R
Python
1. Conda
2. Creating and managing an environment
  1. Environment file
  2. Creating the environment

Setting-up and managing a self-contained environment makes your projects more:

isolated: each project has its own dedicated package library; it helps keep better track of the packages installed and avoid cluttering the global environment,
portable: because the state of the project is captured, it’s easier to share projects or collaborate with others,
reproducible: a project state can be saved and restored.

This post presents a way to set up and manage a project local environment for each programming software R and Python.

R

Renv package

The \(\texttt{renv}\) package is an R package that acts as a dependency manager and provides all the functionalities (and more) listed beforehand.

Initialization

Recent versions of RStudio allows to create a new project with automatic installation of the \(\texttt{renv}\) package. This can be done directly from the GUI:

File > New Project > New Directory > New Project

and check the case “Use renv with this project”.

To use renv in an existing project, you first need to install it:

install.packages("renv")

then, initialize renv so that it will discover the R packages already used in your project and install them into a private project library:

renv::init()

Calling renv::init() will also write out the infrastructure necessary to automatically load and use the private library for future R sessions launched from the project root directory. This is accomplished by creating (or amending) a project-local .Rprofile with the necessary code to load the project when the R session is started.

Once the project is initialized, you can proceeds as per usual by installing (or removing) R packages as needed.

Saving and reverting

Saving

\(\texttt{renv}\) offers a functionality to save the current state of a project library:

renv::snapshot()

By default, the snapshot is configured to be implicit. It will only capture the packages installed in your R libraries, alongside those used in your R and Rmarkdown scripts (found recursively from the project root directory) as inferred by renv::dependencies().

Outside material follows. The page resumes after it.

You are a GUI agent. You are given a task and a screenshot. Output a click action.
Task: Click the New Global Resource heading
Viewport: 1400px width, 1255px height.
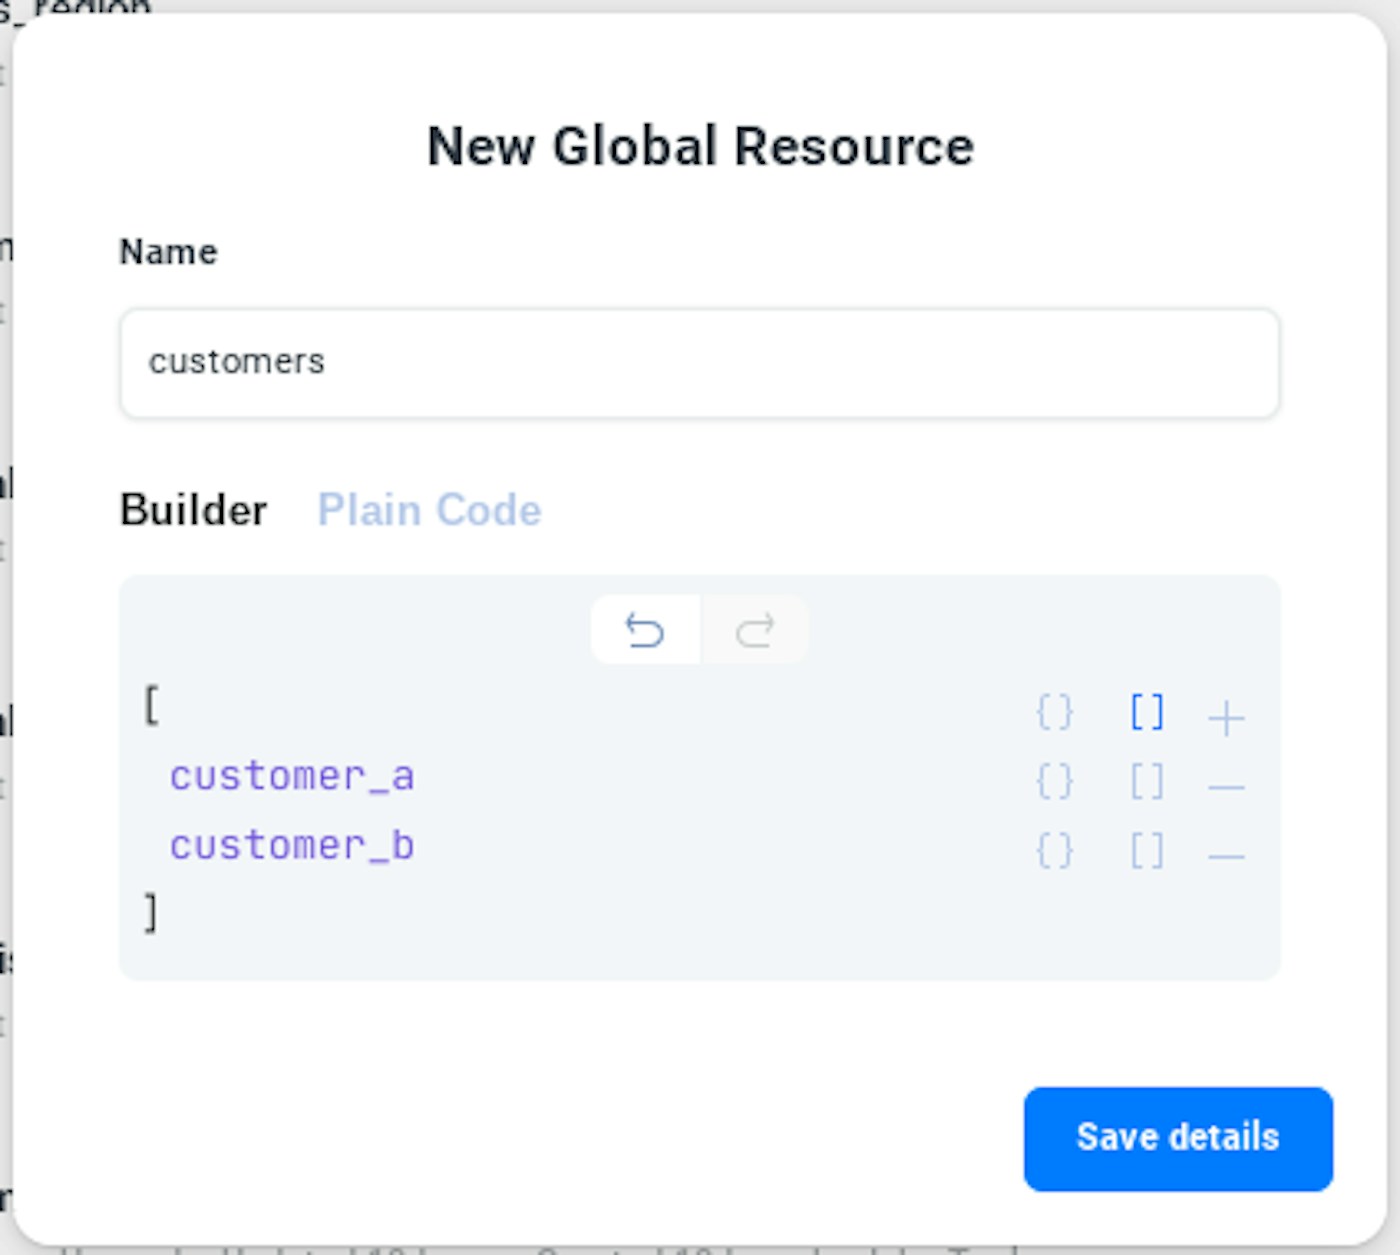click(x=700, y=146)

A common caveat is that it will sometimes miss packages that are not explicitly loaded in a script. To circumvent this issue, \(\texttt{renv}\) can be configured to capture all packages, like so:

renv::settings$snapshot.type("all")
renv::snapshot()

The list of captured packages is written into a lockfile, named renv.lock, located at the root of the R project folder. In the Packages pane of the RStudio interface, the column field Lockfile lists the version of the package captured in the current snapshot. An empty field means that the corresponding package has not been captured.

Reverting

Restoring the current project library to a previous snapshot is done via:

renv::restore()

With this command, packages contained in the lockfile renv.lock are compared against packages currently installed in the project library. By default, any package which has changed will be moved to the default library. With the option clean = TRUE, these packages will be removed instead.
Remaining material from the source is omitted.